De vez en cuando el inestable equilibrio de la vida se rompe y su estruendo nos recuerda, a veces a uno de nosotros, a veces a todos nosotros, que no somos dioses. "Ecce homo", he aquí el hombre. Entonces nos asustamos, el duro suelo se torna en fango de arenas movedizas, los dinteles en refugio, las miradas en sospecha, las sonrisas en bálsamo lejano que no cura las heridas. Y entonces, solo entonces, comprendemos que no somos el sheriff que, revólver en cartuchera, brazos en jarras, camina seguro y arrogante por el centro de la avenida, sino el funambulista inexperto que se tambalea en el alambre a cada paso dudando de si la red que se extiende bajo sus pies resistirá o cederá.

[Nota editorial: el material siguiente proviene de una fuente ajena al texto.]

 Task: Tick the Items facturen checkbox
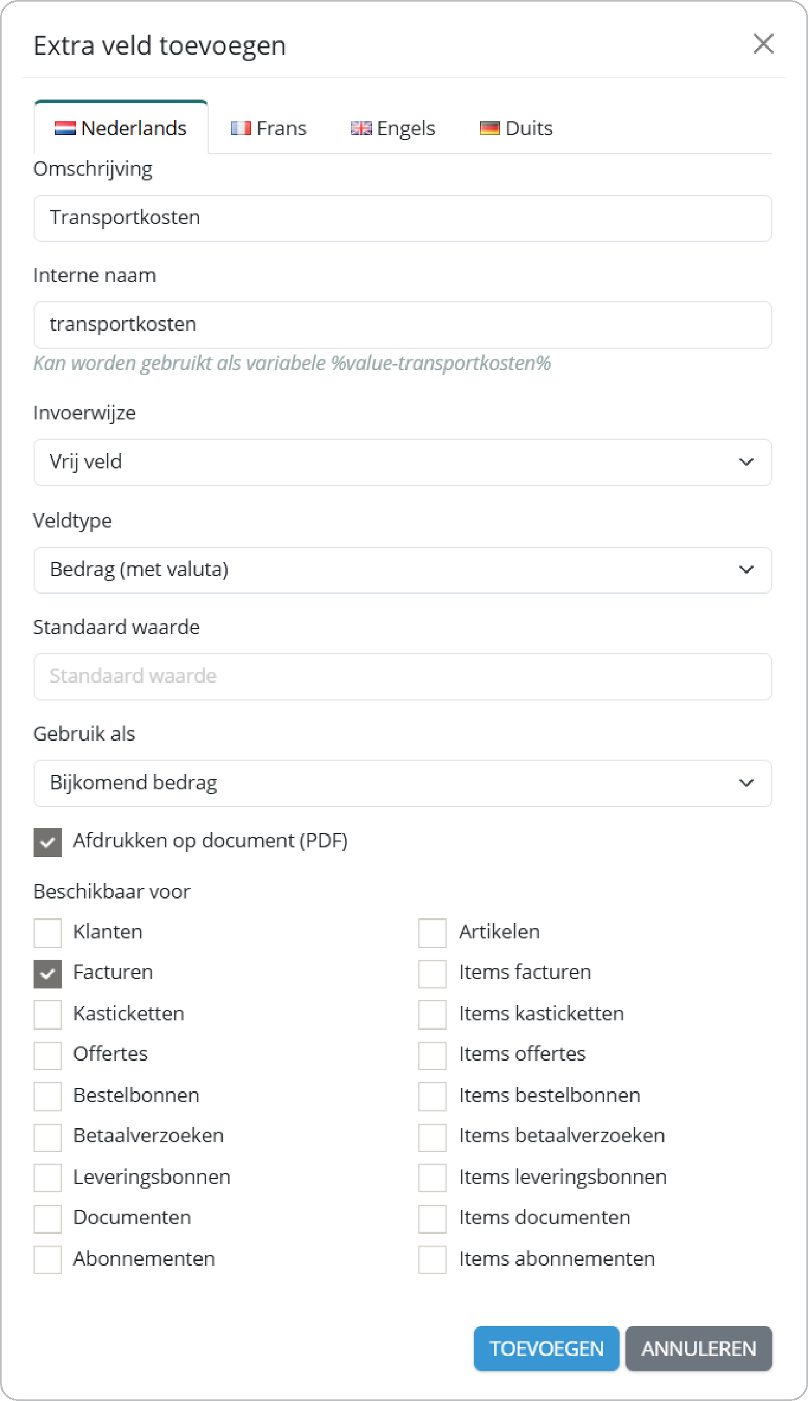[x=432, y=974]
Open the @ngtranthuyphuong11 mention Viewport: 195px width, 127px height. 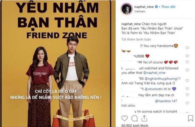[x=162, y=79]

Momentos de cuidarse. De ser conscientes de que la libertad individual implica responsabilidad para con los demás. Mi homenaje para quienes desde cada ocupación están luchando y arriesgándose por los demás, vaya en los versos con los que Agustín García Calvo sella su poema "El mundo que yo no viva": "Ese mundo no es el mío: /es el tuyo: el que en tus pupilas/ hundido está desde siempre/y no lo alcanza mi vista./A ese mundo quisiera entrar,/antes que suene la hora/ -ay- de mi vida". ¡Gracias!